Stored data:
⟨
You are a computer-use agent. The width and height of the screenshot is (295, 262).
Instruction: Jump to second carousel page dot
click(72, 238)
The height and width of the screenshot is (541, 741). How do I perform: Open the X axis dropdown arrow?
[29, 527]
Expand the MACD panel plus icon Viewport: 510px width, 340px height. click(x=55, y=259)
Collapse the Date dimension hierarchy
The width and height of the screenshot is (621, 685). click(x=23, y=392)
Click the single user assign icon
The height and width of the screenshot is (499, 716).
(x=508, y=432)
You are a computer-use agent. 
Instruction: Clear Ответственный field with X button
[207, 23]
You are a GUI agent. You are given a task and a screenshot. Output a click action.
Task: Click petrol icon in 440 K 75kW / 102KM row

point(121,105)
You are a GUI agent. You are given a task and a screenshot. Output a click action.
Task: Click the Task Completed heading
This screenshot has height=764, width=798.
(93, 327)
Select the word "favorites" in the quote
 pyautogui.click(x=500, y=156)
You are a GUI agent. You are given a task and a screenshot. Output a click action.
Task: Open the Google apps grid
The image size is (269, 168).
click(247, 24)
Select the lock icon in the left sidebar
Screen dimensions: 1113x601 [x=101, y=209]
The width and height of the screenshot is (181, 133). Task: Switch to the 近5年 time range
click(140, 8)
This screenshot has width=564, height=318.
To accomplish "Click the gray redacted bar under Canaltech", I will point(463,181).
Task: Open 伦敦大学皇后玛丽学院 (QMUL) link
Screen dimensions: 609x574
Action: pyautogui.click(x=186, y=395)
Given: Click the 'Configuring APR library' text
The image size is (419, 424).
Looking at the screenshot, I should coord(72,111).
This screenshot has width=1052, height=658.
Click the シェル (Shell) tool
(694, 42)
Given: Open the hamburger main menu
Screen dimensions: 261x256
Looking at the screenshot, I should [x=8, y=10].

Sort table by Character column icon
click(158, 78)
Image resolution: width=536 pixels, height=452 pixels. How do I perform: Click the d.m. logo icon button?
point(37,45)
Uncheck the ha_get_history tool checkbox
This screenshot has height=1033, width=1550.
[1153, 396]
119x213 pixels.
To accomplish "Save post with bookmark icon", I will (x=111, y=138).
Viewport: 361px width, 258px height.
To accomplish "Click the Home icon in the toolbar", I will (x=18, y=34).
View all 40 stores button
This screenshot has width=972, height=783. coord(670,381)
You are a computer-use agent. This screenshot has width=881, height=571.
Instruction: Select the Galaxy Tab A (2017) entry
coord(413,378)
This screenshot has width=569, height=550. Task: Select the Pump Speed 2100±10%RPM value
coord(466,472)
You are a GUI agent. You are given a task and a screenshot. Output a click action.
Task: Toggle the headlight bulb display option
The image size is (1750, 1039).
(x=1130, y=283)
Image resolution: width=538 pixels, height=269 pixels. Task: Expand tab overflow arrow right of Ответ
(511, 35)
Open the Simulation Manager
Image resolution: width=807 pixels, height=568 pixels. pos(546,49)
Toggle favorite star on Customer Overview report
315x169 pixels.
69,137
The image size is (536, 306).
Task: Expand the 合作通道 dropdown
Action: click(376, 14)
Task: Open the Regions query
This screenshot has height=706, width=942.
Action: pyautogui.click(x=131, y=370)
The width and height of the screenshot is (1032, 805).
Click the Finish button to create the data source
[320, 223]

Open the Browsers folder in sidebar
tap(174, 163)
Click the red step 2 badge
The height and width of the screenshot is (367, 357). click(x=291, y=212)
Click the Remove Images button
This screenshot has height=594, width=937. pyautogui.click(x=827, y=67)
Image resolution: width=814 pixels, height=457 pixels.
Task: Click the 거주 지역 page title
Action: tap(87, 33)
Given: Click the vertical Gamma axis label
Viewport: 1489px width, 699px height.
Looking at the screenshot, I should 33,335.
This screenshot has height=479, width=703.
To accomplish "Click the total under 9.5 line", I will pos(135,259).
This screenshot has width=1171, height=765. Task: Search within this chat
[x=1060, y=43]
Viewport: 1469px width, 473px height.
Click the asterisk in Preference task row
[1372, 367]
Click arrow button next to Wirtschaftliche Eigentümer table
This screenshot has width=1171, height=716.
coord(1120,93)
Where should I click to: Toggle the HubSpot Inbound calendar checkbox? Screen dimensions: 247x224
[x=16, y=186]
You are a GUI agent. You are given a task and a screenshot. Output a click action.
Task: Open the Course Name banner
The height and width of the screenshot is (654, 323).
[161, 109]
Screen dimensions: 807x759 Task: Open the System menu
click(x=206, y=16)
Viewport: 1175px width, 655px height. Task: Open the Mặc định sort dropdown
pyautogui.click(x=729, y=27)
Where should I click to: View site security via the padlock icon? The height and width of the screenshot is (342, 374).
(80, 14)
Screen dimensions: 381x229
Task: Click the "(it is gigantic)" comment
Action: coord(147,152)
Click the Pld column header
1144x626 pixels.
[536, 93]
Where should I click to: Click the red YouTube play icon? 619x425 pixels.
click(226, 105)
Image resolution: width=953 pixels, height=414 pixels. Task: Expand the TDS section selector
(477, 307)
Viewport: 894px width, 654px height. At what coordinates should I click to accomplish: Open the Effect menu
⟩
**Task instructions**
In the entries above, find each line with the string "under" and copy it.

**The answer**
To accomplish "Click the gray redacted bar under Canaltech", I will point(463,181).
To accomplish "Click the total under 9.5 line", I will pos(135,259).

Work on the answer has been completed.